Featured bean: Sangre de Toro
Other beans to try: Negro, Chaparro
1 lb Sangre de Toro beans, uncooked
1 smoked ham hock
4 slices bacon, diced
1 small yellow onion, diced
½ green bell pepper, diced
4 garlic cloves, minced
4 tbsp tomato sauce
2 oz dry cooking wine
2 tbsp white vinegar
2½ tsp sazón, such as Loisa or Burlap & Barrel (or you can try making your own)
3 bay leaves
1 link Spanish chorizo, sliced
1 small butternut squash peeled, seeded, and cubed
2 Russet potatoes, peeled and cubed
Long-grain white rice, for serving
Cook beans with the ham hock: In a large Dutch oven (or heavy-bottomed pot), combine dried beans, smoked ham hock, 1½ tsp salt, and a good grind of pepper. Add enough water to cover beans by about 1½ inches. Simmer for 1 hour, then remove ham hock. Cut the meat from the bone and set aside to add back in later.
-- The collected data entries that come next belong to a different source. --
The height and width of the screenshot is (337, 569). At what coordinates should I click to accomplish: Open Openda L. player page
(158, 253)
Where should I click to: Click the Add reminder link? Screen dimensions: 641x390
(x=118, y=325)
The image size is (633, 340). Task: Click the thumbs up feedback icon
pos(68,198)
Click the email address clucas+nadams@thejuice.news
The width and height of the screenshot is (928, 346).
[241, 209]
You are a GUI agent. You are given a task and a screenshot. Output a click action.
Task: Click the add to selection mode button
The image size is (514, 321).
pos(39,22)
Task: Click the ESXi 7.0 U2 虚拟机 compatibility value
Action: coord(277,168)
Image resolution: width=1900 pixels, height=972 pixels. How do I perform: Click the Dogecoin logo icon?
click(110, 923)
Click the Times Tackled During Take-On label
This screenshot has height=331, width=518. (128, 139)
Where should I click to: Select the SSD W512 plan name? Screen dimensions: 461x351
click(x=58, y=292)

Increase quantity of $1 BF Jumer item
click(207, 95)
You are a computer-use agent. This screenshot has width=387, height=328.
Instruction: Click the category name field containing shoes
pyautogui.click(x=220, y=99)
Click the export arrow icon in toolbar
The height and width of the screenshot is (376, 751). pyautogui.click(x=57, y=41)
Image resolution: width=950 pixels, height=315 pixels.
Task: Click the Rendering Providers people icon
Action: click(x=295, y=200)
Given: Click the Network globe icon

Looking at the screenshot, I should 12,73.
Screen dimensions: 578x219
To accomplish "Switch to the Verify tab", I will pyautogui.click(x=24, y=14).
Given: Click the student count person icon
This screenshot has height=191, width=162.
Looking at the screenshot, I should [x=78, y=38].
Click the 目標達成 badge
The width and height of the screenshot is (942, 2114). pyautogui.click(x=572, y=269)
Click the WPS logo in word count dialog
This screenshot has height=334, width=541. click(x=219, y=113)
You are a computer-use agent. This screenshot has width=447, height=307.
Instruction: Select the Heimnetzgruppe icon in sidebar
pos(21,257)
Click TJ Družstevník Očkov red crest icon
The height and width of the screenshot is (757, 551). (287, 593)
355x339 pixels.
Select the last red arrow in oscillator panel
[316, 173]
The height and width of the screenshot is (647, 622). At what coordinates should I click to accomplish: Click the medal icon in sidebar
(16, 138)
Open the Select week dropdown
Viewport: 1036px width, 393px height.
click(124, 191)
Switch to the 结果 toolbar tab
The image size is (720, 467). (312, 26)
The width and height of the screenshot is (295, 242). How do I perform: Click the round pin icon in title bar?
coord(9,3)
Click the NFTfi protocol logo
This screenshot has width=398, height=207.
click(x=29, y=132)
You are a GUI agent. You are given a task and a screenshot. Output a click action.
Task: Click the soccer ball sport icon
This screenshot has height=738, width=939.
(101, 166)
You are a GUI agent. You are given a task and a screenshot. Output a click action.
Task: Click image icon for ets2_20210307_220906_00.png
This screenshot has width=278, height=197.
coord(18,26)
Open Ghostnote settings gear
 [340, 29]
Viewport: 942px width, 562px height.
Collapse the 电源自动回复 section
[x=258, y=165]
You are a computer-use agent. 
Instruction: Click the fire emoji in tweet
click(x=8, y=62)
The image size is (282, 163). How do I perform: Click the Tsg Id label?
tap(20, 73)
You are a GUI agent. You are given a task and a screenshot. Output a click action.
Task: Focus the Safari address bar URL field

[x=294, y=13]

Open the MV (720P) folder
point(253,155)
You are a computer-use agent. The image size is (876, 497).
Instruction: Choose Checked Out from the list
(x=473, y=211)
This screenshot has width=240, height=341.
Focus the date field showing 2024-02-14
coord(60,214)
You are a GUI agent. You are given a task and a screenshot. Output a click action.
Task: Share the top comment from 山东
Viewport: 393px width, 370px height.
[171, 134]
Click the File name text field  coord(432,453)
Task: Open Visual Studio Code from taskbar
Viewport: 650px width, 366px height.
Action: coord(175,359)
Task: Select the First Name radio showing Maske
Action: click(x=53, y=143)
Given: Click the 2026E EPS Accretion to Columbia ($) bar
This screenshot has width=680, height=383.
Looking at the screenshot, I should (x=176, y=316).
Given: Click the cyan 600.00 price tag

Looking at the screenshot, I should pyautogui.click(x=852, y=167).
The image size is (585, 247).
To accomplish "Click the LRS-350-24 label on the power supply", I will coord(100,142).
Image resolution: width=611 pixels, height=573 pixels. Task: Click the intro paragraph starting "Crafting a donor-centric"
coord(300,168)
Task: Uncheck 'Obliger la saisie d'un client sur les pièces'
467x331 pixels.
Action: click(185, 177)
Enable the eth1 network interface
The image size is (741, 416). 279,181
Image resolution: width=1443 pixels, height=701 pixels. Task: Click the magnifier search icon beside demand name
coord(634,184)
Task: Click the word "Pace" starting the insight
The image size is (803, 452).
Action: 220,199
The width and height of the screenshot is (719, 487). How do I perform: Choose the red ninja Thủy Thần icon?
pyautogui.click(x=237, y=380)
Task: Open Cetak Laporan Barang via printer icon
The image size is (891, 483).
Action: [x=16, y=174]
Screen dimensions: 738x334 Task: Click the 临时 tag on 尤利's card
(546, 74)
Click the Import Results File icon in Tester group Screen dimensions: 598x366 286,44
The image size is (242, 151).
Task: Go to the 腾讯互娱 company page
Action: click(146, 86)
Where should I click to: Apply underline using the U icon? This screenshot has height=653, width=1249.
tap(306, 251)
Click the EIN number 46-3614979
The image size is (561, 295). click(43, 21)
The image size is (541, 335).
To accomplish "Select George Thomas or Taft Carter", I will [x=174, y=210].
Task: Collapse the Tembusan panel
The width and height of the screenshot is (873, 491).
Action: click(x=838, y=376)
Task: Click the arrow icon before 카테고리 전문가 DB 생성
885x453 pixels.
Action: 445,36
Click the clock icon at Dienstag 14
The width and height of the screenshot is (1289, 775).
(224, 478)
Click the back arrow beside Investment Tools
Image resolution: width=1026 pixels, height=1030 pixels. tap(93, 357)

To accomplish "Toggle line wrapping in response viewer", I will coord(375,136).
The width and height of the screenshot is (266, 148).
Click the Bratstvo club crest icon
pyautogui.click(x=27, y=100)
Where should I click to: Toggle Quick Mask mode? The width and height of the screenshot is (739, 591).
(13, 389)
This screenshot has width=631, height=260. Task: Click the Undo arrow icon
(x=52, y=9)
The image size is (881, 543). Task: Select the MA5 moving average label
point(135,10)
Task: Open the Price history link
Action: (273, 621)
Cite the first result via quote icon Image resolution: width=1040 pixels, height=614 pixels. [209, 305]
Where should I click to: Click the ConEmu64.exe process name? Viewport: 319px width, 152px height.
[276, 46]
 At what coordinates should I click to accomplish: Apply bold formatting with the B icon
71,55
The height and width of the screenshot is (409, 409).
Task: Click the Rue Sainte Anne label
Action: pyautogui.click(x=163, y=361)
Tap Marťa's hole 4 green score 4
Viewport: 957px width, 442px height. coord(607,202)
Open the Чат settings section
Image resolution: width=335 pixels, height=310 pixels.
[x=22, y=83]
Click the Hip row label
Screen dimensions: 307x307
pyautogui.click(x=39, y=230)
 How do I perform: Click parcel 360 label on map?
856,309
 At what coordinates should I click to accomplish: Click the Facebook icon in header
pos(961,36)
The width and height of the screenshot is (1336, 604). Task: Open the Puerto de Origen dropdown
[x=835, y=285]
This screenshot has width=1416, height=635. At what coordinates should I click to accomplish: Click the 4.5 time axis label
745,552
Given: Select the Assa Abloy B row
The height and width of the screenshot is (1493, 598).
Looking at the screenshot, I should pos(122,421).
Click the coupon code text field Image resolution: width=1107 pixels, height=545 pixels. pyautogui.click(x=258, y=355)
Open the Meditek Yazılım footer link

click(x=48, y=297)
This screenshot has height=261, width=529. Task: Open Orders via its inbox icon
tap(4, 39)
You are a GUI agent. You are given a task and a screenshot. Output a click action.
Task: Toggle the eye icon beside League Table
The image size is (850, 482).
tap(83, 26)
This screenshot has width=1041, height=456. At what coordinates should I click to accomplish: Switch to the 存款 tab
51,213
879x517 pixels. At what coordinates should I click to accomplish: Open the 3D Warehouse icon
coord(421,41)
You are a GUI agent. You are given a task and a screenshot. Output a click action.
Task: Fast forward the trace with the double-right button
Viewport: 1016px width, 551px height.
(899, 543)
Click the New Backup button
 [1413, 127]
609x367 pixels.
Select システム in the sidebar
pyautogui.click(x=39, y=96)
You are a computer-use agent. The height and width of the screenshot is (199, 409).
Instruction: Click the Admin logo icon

Prepare the seasoning: Meanwhile, heat a skillet over medium high heat and add bacon. Pan fry for 5 minutes. Add onion and pepper and sauté for 2-3 minutes, then add garlic and cook for 30 seconds longer. Add tomato sauce, wine, vinegar, sazón, and bay leaves. Cook for 2-3 minutes longer, then add the mixture to the beans in the Dutch oven and stir to incorporate. Continue simmering, stirring occasionally, until beans are nearly tender, 30-60 minutes. Add more water as needed to keep the beans submerged.
Finish and serve: Add chorizo, ham hock meat, squash, and potatoes to the Dutch oven and simmer, uncovered and stirring occasionally, until veggies have softened, about 20 minutes. Taste and adjust seasoning as necessary. Enjoy with white rice.